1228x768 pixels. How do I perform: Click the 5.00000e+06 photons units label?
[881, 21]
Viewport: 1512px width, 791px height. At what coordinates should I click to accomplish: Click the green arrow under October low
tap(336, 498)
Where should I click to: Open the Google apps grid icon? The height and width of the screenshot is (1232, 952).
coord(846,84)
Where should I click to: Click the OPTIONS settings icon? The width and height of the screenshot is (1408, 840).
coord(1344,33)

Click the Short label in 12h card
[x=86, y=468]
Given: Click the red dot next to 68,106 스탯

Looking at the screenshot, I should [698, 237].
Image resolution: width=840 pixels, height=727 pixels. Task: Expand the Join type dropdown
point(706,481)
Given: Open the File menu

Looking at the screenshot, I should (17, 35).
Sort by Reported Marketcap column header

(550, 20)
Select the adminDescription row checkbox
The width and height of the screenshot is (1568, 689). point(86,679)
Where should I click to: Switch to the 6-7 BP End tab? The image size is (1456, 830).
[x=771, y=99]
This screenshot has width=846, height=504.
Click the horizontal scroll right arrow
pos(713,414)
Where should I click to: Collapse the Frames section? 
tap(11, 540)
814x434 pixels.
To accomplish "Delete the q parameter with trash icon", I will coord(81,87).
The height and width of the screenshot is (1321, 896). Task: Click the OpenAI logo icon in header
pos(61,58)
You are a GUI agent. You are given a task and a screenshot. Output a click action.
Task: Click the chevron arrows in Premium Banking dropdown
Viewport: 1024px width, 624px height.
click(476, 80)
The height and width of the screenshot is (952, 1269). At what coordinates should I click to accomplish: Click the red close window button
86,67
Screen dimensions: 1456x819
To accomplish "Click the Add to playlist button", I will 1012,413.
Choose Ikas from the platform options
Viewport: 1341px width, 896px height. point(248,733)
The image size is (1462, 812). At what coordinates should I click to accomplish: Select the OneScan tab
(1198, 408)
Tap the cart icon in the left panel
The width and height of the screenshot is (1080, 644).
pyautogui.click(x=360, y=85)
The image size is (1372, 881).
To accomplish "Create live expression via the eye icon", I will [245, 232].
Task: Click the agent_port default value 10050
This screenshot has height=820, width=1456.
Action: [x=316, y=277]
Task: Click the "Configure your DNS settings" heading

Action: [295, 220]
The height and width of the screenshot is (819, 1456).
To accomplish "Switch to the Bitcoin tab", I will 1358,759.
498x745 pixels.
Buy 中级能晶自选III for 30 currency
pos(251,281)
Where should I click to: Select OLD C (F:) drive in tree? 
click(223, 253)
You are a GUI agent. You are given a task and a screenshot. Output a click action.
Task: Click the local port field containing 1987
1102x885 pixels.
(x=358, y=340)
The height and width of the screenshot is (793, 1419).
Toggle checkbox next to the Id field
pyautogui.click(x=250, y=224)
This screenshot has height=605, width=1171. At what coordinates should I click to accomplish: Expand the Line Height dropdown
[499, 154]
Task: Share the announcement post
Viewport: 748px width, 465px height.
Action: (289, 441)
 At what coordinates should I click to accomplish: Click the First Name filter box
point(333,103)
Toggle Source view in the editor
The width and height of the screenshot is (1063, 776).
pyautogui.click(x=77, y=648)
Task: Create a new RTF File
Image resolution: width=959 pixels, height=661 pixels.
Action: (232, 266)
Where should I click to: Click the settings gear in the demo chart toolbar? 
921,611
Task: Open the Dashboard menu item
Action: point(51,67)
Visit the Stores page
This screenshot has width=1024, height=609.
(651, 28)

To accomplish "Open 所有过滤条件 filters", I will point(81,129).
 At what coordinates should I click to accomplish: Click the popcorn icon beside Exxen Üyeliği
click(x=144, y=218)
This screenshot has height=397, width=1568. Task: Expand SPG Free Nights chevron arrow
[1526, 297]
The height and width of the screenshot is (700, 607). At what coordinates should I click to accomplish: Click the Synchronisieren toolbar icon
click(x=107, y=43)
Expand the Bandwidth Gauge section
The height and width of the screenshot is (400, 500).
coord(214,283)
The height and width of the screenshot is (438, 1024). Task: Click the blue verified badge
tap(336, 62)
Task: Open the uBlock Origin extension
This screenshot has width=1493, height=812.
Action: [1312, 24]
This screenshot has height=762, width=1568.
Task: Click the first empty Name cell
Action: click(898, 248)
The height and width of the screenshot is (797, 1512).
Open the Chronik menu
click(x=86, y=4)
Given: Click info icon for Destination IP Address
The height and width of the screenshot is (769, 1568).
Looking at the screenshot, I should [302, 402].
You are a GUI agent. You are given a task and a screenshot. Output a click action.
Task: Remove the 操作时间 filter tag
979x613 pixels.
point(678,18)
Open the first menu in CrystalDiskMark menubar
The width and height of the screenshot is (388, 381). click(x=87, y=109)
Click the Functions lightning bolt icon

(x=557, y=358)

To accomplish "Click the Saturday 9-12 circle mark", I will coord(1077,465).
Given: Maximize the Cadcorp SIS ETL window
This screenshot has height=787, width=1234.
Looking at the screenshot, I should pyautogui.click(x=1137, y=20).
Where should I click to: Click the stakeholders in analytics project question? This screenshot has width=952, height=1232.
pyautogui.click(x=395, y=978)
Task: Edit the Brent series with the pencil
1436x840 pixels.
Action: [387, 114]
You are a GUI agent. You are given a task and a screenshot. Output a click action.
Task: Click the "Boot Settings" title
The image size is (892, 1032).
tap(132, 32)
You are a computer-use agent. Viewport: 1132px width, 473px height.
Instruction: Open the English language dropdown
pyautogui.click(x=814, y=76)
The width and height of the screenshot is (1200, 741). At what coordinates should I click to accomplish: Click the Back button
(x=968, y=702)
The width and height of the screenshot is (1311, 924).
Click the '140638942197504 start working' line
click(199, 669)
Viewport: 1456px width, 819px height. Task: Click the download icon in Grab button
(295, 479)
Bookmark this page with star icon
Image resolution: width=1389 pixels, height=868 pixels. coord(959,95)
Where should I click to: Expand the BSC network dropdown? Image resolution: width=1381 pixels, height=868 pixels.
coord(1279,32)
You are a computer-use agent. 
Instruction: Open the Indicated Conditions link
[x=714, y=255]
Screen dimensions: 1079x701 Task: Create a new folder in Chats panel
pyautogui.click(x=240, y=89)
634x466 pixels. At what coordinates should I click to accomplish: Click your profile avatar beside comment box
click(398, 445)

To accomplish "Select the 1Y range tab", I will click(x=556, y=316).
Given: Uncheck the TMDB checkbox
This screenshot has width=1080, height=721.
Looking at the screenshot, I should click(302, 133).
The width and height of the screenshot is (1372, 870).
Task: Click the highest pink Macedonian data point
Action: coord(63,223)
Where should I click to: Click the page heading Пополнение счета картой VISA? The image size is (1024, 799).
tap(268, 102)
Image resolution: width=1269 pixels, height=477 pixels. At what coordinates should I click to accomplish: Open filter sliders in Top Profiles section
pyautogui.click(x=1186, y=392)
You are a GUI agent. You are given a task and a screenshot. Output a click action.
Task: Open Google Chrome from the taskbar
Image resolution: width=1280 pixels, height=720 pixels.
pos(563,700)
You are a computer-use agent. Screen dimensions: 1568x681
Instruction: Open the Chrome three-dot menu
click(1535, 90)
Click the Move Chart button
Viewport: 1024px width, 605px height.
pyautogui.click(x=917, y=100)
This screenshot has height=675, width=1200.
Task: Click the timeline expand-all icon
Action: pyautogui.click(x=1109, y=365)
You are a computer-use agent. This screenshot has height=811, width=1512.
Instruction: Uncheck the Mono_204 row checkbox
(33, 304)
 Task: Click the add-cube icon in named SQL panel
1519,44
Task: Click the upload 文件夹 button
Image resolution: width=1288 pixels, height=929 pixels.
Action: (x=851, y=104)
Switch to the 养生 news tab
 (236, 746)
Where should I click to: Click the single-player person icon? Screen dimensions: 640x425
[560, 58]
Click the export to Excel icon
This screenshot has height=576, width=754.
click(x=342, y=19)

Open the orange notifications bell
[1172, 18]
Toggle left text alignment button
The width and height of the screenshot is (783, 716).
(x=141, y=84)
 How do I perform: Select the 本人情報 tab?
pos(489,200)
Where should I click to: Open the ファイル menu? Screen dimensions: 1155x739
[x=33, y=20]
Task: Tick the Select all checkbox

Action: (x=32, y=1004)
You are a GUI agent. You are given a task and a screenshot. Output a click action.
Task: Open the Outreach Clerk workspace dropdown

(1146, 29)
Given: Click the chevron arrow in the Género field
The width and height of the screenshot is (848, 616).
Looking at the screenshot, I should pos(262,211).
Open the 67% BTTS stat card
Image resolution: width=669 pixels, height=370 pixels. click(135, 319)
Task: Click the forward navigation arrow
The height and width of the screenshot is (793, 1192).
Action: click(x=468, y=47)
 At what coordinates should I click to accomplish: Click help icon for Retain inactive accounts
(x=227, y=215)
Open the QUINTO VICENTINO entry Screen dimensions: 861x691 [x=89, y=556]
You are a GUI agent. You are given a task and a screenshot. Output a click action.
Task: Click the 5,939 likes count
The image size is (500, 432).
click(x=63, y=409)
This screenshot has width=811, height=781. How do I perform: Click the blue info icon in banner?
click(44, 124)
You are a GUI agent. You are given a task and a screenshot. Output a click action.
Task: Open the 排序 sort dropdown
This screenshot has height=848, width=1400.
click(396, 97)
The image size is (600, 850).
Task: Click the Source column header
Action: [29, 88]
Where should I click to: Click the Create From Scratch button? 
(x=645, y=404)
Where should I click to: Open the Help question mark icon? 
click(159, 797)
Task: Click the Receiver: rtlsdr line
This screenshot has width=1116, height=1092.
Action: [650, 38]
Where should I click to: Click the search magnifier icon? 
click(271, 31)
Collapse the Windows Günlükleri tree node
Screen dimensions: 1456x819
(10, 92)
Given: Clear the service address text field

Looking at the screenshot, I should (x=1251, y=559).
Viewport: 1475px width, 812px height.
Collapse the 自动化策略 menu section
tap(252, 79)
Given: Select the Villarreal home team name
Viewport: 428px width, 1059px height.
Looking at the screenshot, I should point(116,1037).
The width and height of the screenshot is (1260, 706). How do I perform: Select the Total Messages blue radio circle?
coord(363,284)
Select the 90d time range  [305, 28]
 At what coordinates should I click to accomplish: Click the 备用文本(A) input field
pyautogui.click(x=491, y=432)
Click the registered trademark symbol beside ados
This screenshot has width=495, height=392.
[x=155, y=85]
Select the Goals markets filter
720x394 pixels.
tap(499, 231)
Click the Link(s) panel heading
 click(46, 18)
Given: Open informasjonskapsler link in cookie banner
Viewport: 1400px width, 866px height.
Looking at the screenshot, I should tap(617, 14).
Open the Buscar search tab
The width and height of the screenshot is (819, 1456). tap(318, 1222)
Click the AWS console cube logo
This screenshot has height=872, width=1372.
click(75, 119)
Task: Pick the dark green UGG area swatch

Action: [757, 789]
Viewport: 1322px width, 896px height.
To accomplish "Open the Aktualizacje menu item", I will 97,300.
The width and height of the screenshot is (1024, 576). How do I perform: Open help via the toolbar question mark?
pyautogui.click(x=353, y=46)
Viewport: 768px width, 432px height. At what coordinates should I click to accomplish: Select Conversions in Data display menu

────────────────────────────────────────

Please rewrite the data from its first line through the line that contains "(1198, 408)", inclusive, changing "dropdown" to "drop-down" and leaving everything else unchanged.

| Exercise response |
1228x768 pixels. How do I perform: Click the 5.00000e+06 photons units label?
[881, 21]
Viewport: 1512px width, 791px height. At what coordinates should I click to accomplish: Click the green arrow under October low
tap(336, 498)
Where should I click to: Open the Google apps grid icon? The height and width of the screenshot is (1232, 952).
coord(846,84)
Where should I click to: Click the OPTIONS settings icon? The width and height of the screenshot is (1408, 840).
coord(1344,33)

Click the Short label in 12h card
[x=86, y=468]
Given: Click the red dot next to 68,106 스탯

Looking at the screenshot, I should [698, 237].
Image resolution: width=840 pixels, height=727 pixels. Task: Expand the Join type drop-down
point(706,481)
Given: Open the File menu

Looking at the screenshot, I should (17, 35).
Sort by Reported Marketcap column header

(550, 20)
Select the adminDescription row checkbox
The width and height of the screenshot is (1568, 689). point(86,679)
Where should I click to: Switch to the 6-7 BP End tab? The image size is (1456, 830).
[x=771, y=99]
This screenshot has width=846, height=504.
Click the horizontal scroll right arrow
pos(713,414)
Where should I click to: Collapse the Frames section? 
tap(11, 540)
814x434 pixels.
To accomplish "Delete the q parameter with trash icon", I will coord(81,87).
The height and width of the screenshot is (1321, 896). Task: Click the OpenAI logo icon in header
pos(61,58)
You are a GUI agent. You are given a task and a screenshot. Output a click action.
Task: Click the chevron arrows in Premium Banking drop-down
Viewport: 1024px width, 624px height.
click(476, 80)
The height and width of the screenshot is (952, 1269). At what coordinates should I click to accomplish: Click the red close window button
86,67
Screen dimensions: 1456x819
To accomplish "Click the Add to playlist button", I will 1012,413.
Choose Ikas from the platform options
Viewport: 1341px width, 896px height. point(248,733)
The image size is (1462, 812). At what coordinates should I click to accomplish: Select the OneScan tab
(1198, 408)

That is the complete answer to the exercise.